- Task requirements
Drop all pictures and repeat exactly the lines from the line holding "The width and" through the end of the records.

(Data provided Opens)

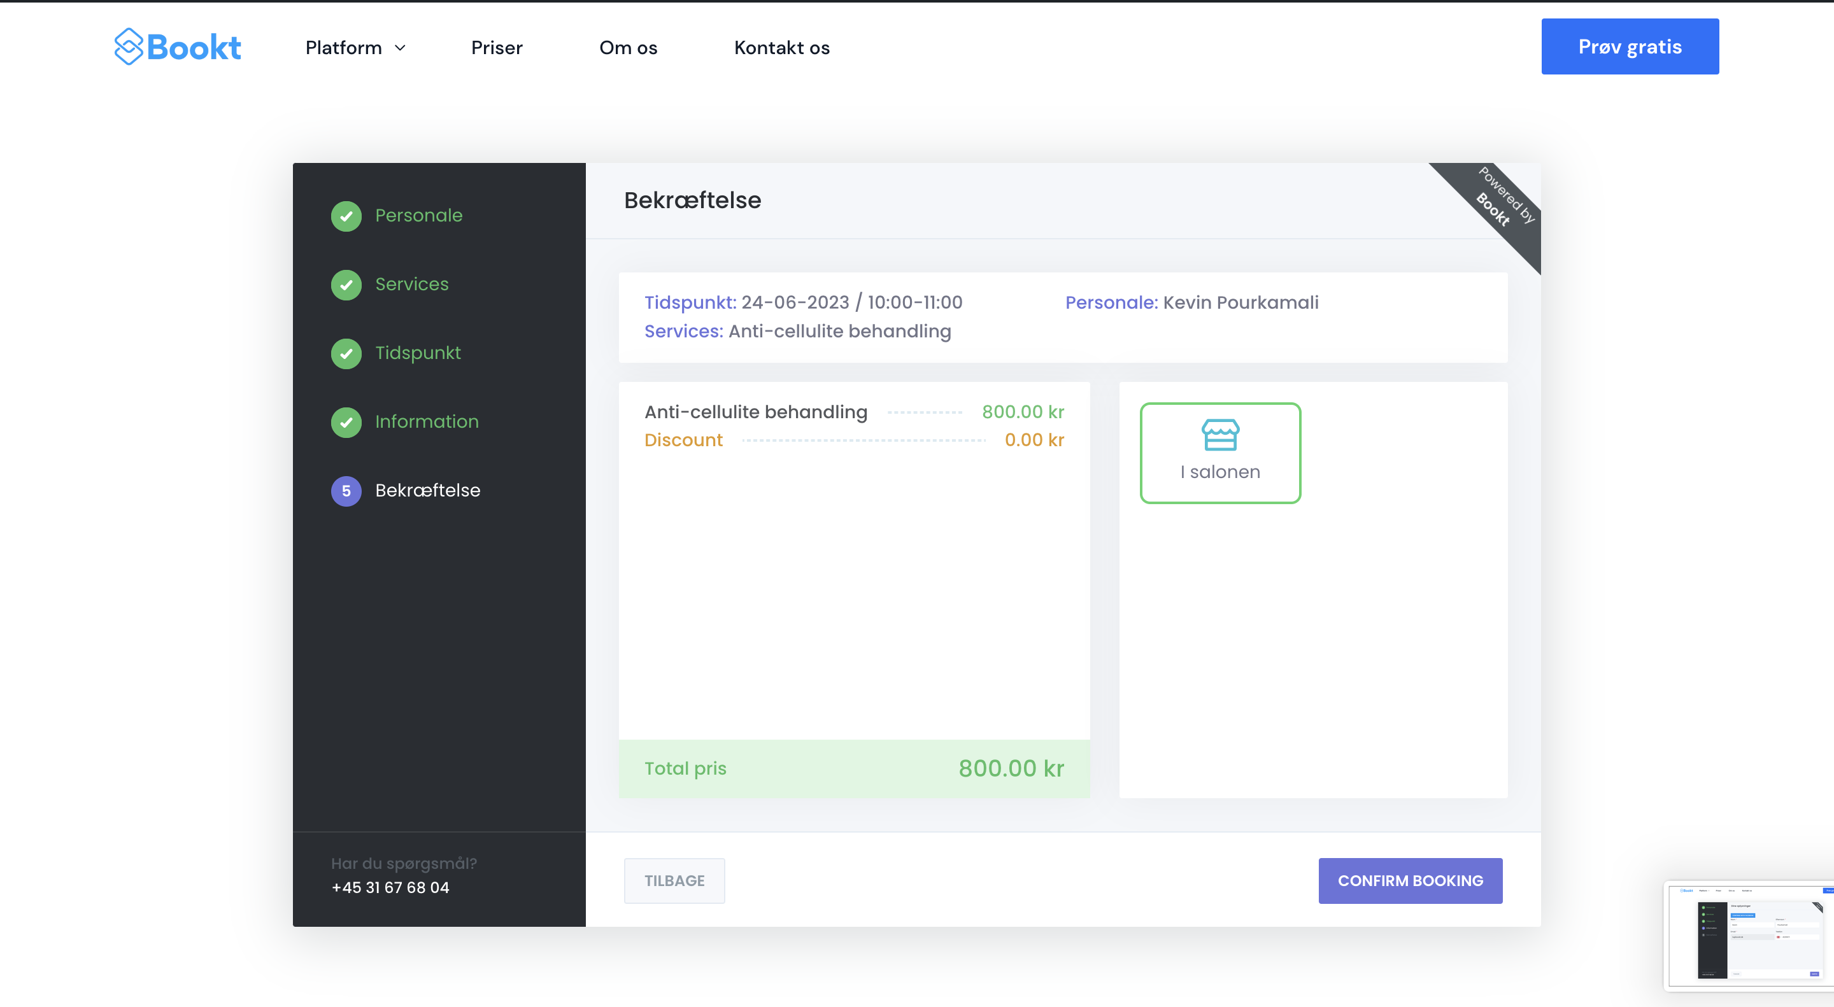Screen dimensions: 1834x1007
Task: Click the shop storefront icon
Action: point(1220,435)
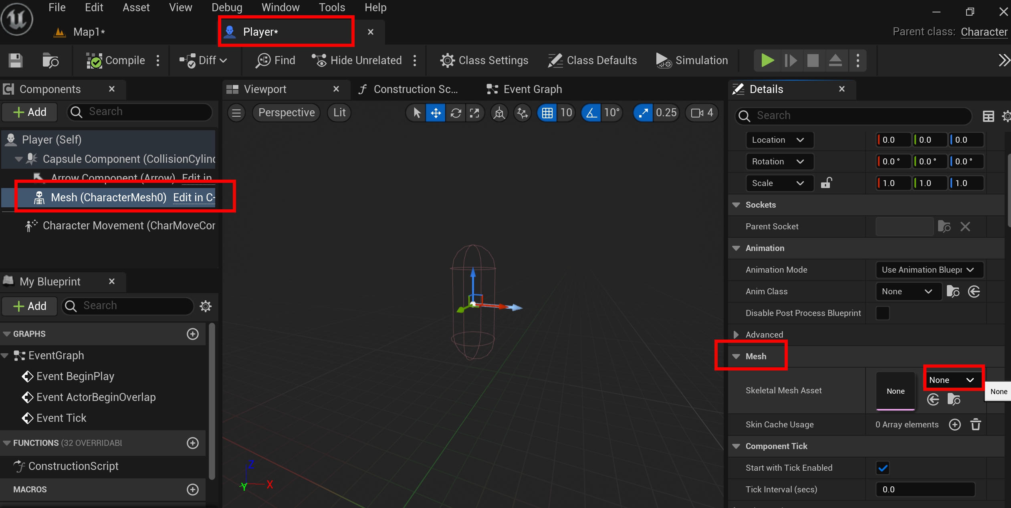Open the Anim Class dropdown
Viewport: 1011px width, 508px height.
[908, 291]
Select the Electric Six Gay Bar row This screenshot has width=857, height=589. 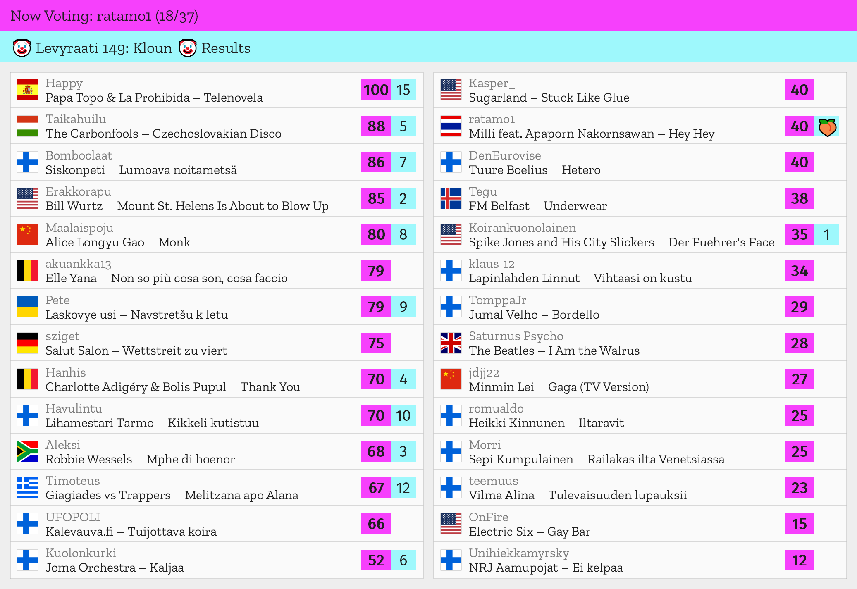pyautogui.click(x=529, y=532)
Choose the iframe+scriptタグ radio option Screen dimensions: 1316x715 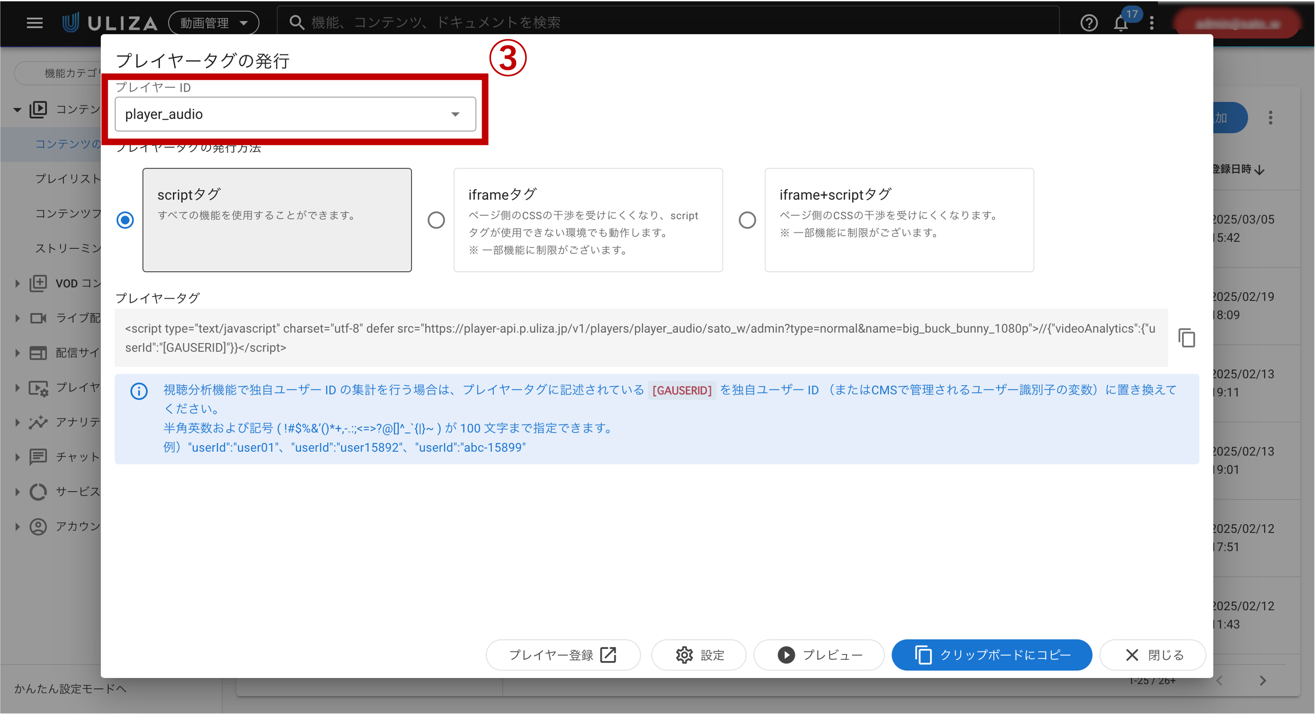coord(747,220)
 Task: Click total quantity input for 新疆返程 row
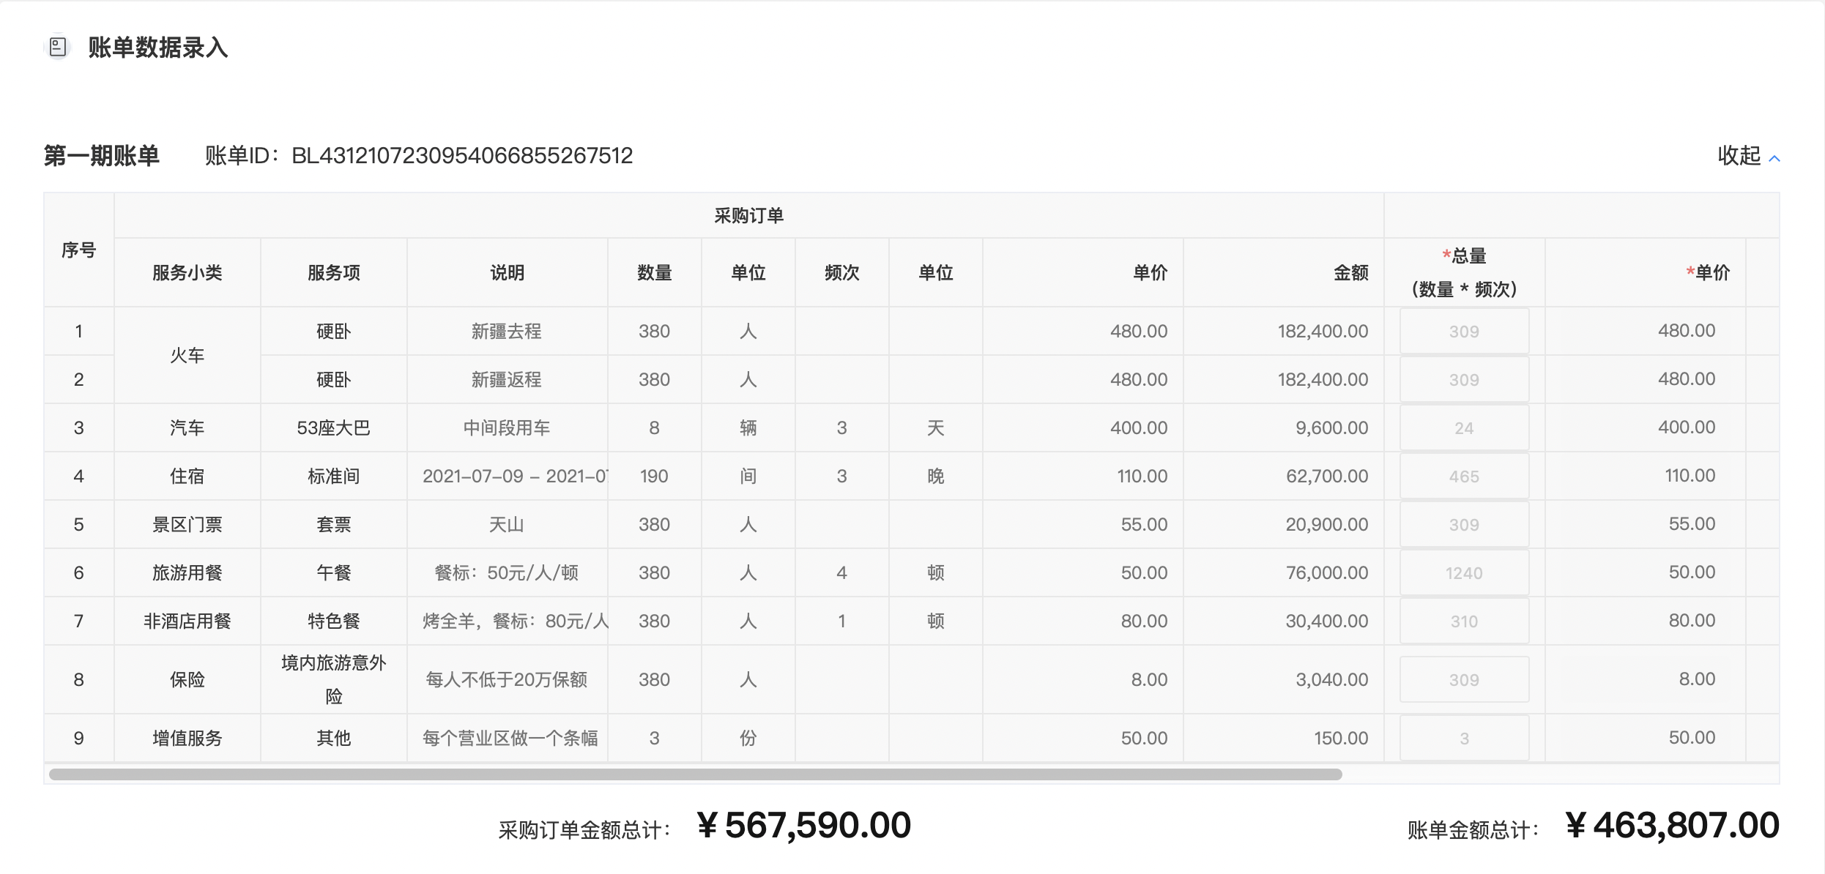[1464, 380]
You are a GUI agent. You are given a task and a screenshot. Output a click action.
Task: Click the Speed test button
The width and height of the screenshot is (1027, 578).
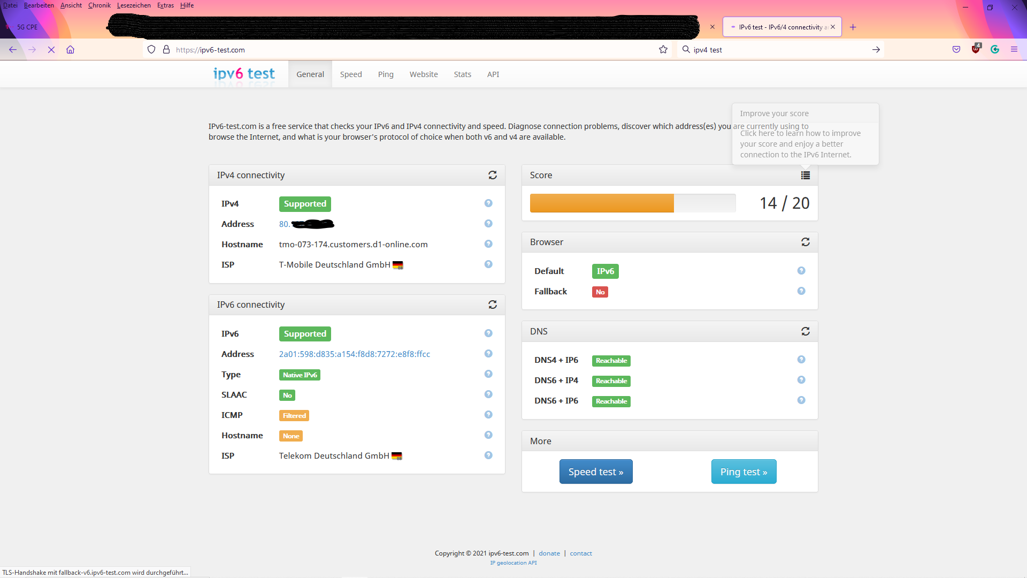click(x=595, y=471)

(Data provided Closes)

- Result of this task
The width and height of the screenshot is (1027, 578).
click(x=595, y=471)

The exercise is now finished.